● **Work instruction**: Please repeat every entry, keeping each one exactly the same.

▬▬▬

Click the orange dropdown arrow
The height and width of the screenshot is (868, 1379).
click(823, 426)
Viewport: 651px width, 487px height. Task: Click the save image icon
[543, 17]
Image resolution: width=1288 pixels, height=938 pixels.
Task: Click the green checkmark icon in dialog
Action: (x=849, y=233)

▬▬▬

● **Solution to the exercise**:
Click the orange dropdown arrow
The height and width of the screenshot is (868, 1379).
click(823, 426)
Viewport: 651px width, 487px height. Task: Click the save image icon
[543, 17]
Image resolution: width=1288 pixels, height=938 pixels.
Task: Click the green checkmark icon in dialog
Action: (x=849, y=233)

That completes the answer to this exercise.